Non-selective autophagy reduces mitochondrial content during starvation in Caenorhabditis elegans.

Starvation significantly alters cellular physiology, and signs of aging have been reported to occur during starvation. Mitochondria are essential to the regulation of cellular energetics and aging. We sought to determine if mitochondria exhibit signs of aging during starvation and whether quality control mechanisms regulate mitochondrial physiology during starvation. We describe effects of starvation on mitochondria in the first and third larval stages of the nematode Caenorhabditis elegans. When starved, C. elegans larvae enter developmental arrest. We observed fragmentation of the mitochondrial network, a reduction in mitochondrial DNA (mtDNA) copy number, and accumulation of DNA damage during starvation-induced developmental arrest. Mitochondrial function was also compromised by starvation. Starved worms had lower basal, maximal, and ATP-linked respiration. These observations are consistent with reduced mitochondrial quality, similar to mitochondrial phenotypes during aging. Using pharmacological and genetic approaches, we found that worms deficient for autophagy were short-lived during starvation and recovered poorly from extended starvation, indicating sensitivity to nutrient stress.

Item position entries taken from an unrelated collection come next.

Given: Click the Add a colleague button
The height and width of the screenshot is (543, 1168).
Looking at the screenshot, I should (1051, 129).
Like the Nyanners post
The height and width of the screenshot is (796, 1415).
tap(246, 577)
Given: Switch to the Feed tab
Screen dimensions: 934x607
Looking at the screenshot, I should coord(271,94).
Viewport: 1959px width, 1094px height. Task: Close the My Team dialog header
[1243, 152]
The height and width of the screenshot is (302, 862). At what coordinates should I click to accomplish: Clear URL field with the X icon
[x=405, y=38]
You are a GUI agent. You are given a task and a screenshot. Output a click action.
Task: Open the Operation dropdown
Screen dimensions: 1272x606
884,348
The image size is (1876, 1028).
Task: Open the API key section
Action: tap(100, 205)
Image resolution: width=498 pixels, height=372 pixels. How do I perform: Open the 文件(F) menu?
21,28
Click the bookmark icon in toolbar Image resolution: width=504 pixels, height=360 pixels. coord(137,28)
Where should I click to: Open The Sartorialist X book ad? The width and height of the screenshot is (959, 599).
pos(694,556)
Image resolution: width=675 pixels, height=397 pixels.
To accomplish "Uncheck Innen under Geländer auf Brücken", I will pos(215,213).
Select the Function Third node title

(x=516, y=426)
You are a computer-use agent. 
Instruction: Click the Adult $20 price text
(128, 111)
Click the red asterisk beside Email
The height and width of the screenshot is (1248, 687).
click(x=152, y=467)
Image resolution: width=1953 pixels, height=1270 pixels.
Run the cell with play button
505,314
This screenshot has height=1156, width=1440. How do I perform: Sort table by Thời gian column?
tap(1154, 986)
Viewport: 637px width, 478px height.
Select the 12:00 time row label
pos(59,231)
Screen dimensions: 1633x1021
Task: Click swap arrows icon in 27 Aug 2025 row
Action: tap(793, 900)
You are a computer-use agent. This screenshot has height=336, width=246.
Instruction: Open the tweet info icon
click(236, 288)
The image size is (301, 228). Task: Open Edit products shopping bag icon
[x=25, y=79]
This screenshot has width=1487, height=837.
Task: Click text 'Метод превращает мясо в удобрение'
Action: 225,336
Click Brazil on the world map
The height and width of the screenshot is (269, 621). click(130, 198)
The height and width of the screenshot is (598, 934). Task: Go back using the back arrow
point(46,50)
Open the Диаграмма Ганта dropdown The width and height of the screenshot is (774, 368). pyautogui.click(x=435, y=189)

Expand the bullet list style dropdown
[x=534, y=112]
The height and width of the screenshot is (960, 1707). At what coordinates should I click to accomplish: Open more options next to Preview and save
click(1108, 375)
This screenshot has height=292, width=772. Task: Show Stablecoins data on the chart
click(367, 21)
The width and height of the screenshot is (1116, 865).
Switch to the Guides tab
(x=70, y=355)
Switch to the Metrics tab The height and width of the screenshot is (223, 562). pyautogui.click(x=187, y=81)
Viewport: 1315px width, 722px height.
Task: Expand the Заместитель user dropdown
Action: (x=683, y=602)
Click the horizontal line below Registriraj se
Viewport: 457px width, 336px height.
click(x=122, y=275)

Autophagy mutants unc-51/Atg1 and atg-18/Atg18 maintained greater mtDNA content than wild-type worms during starvation, suggesting autophagy promotes mitochondrial degradation during starvation. unc-51 mutants also had a proportionally smaller reduction in oxygen consumption rate during starvation, suggesting autophagy also contributes to reduced mitochondrial function. Surprisingly, mutations in genes involved in mitochondrial fission and fusion as well as selective mitophagy of damaged mitochondria did not affect mitochondrial content during starvation. Our results demonstrate the profound influence of starvation on mitochondrial physiology with organismal consequences, and they show that these physiological effects are influenced by autophagy.